Portanto, é essencial não interromper as atividades profissionais dos amigos – que, ao mesmo tempo, ainda são colegas de trabalho – para solicitar acolhimento ou, inclusive, um momento de descontração.
“É fundamental priorizar o sigilo, separar os papéis, manter a integridade da relação, a transparência emocional de desconfortos e, jamais, diminuir o profissional que há no colega dentro do ambiente profissional”, acrescenta a psicóloga.
Para o questionamento, a professora responde: “Invariavelmente, o trabalho é parte integrante e essencial de nossas vidas e, como seres humanos, criamos vínculos onde convivemos.

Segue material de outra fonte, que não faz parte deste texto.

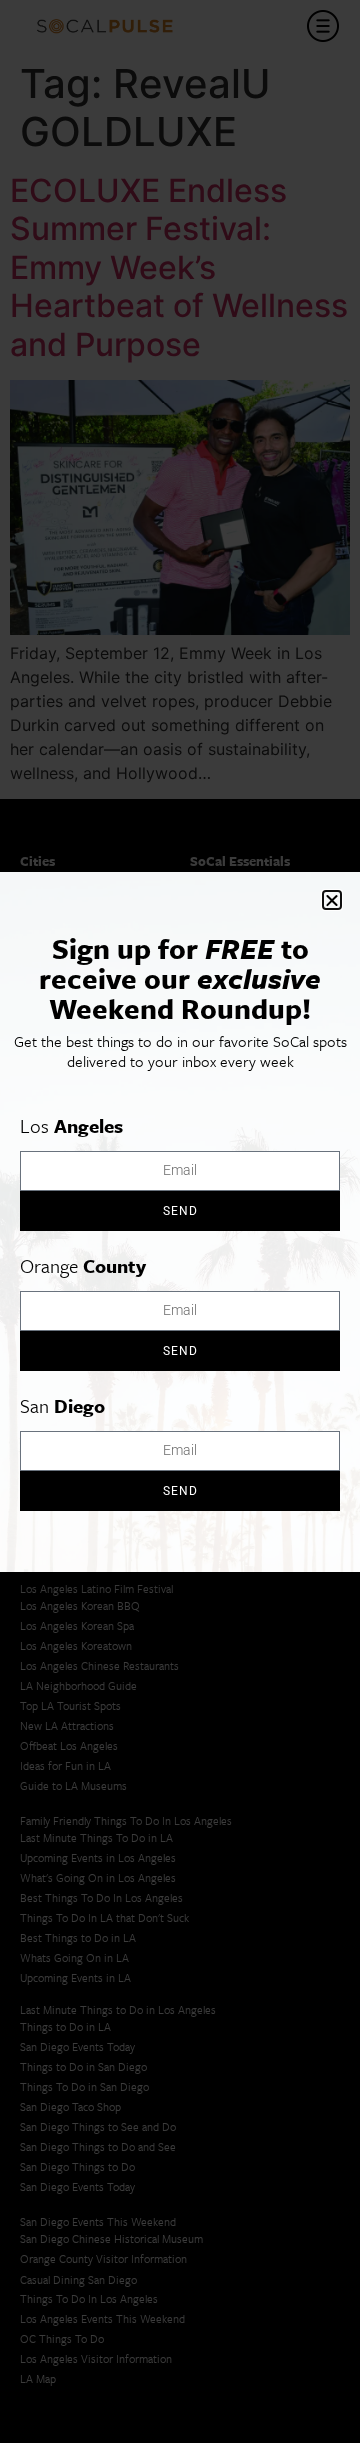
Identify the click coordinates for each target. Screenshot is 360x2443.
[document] (180, 1221)
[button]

Portanto, é natural que amizades surjam por interesses comuns.”
Como estabelecer limites nas amizades de trabalho?
Para que as amizades sejam benéficas, é indispensável estabelecer alguns limites entre os colegas, o que exige uma abordagem equilibrada entre amizade e trabalho.
“É crucial estabelecer uma clara separação entre assuntos pessoais e profissionais. Desta forma, garante que a amizade não comprometa a objetividade ou imparcialidade. É fundamental respeitar a confidencialidade das informações relacionadas ao trabalho e evitar qualquer forma de julgamento atribuído ao aspecto pessoal”, coloca a psicóloga.
Por fim, é importante lembrar que, mesmo com amizades, o trabalho continua sendo o que é: trabalho. Portanto, cultive suas amizades sem nutrir um esquecimento das suas tarefas diárias.